Le ragioni del NO: Raffaello Morelli, Comitato per il NO mediante il NON

“Inganna l’esperienza storica dei cittadini affermare che i mali della giustizia si risolvono con i referendum del 12 giugno. Sanare i mali  della giustizia non richiede l’accetta ma interventi complessi nell’equilibrio della  diversità dei cittadini.  I cinque referendum usano l’accetta. Compiono un errore nel merito di ogni quesito e  danno un messaggio istituzionale pericoloso negando che la giustizia sia frutto della democrazia rappresentativa di cittadini diversi. Migliorare e velocizzare la giustizia passa dal Parlamento, e i referendum distorti in chiave antiparlamentare minano la libertà nelle istituzioni. Questo è l’atteggiamento generale sul 12 giugno del Comitato il NO mediante il NON che trova piena conferma riguardo ciascuno dei cinque quesiti proposti.
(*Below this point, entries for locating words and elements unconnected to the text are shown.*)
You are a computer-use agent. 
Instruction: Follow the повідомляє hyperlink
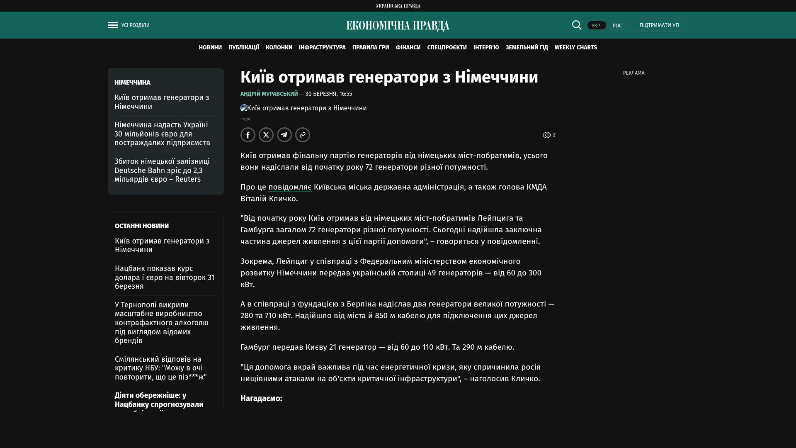(x=290, y=187)
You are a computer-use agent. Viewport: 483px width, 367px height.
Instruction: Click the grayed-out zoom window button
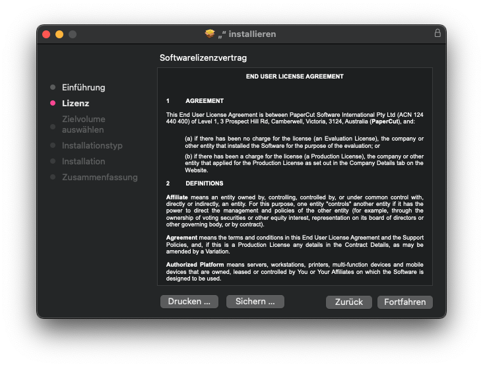[x=73, y=34]
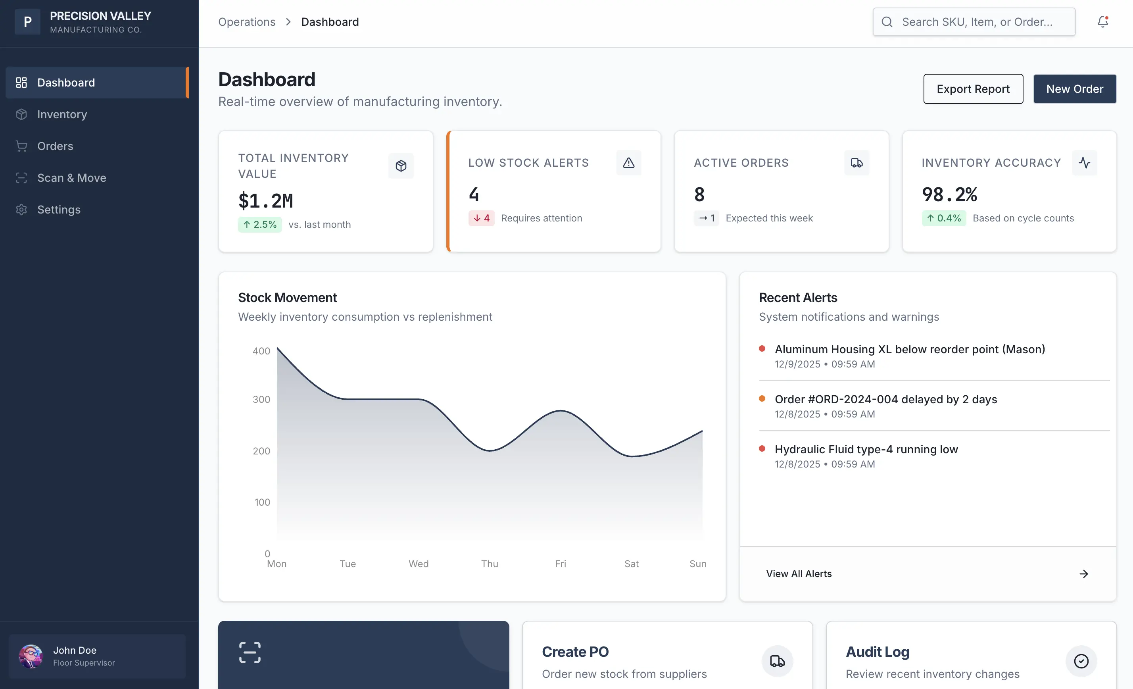Open the Aluminum Housing XL alert
The height and width of the screenshot is (689, 1133).
[910, 349]
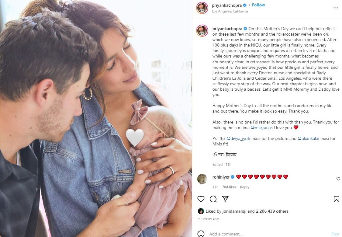Like the post with the heart icon
This screenshot has height=237, width=342.
pos(201,199)

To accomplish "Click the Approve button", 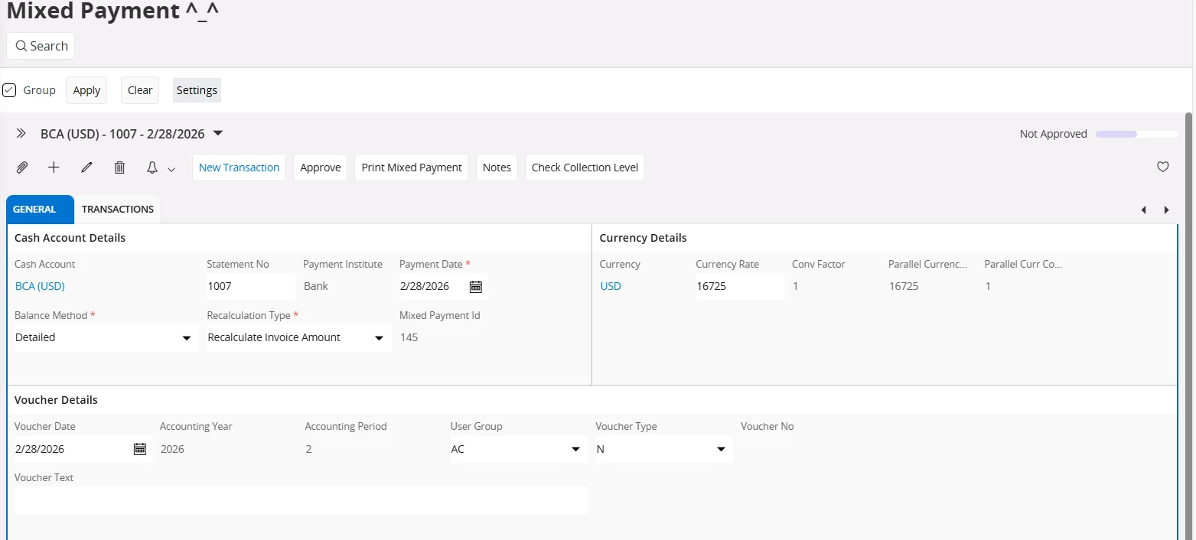I will point(320,168).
In ognuno di essi, le domande referendarie si trasformano di fatto da abrogative a propositive e produrrebbero errori sistematici. Sul primo, in particolare, l’incandidabilità dei condannati in via definitiva, viene elusa la valutazione delle fattispecie indispensabile per cancellare i privilegi nel rispetto del diritto”.

“Il Comitato Il NO Mediante il NON si è costituito per applicare senza ipocrisia quanto prevede la Costituzione (art.75) sui referendum abrogativi. Sono validi solo se partecipa al voto la maggioranza degli aventi diritto. E’ una questione profonda di politica civile: siccome fare le leggi spetta al Parlamento,  cancellarne una in tutto o in parte esige che abbia votato almeno la maggioranza dei cittadini. Tale quorum del 50%+1 implica perciò che le modalità a disposizione del cittadino per esprimersi non sono solo DUE , bensì TRE, il SI, il NO e il non votare nell’URNA.  In pratica, secondo il dettato costituzionale,  nel caso dell’art.75,  il non voto  è un scelta che esprime in termini netti il rifiuto di usare il referendum per abrogare le norme indicate nei quesiti. Ciò si applica al tema giustizia, un compito complesso che spetta al parlamento e non alla democrazia diretta. Attaccare la democrazia parlamentare riduce la libertà degli italiani, proprio perché non rispetta la Costituzione.   In conclusione , il Comitato Il NO Mediante il NON , proponendo il non andare a votare (o andandoci il non ritirare le scene referendarie), sostiene un comportamento del tutto diverso dall’astenersi. Esprime la volontà di aver  la certezza che i quesiti proposti vengano bocciati”.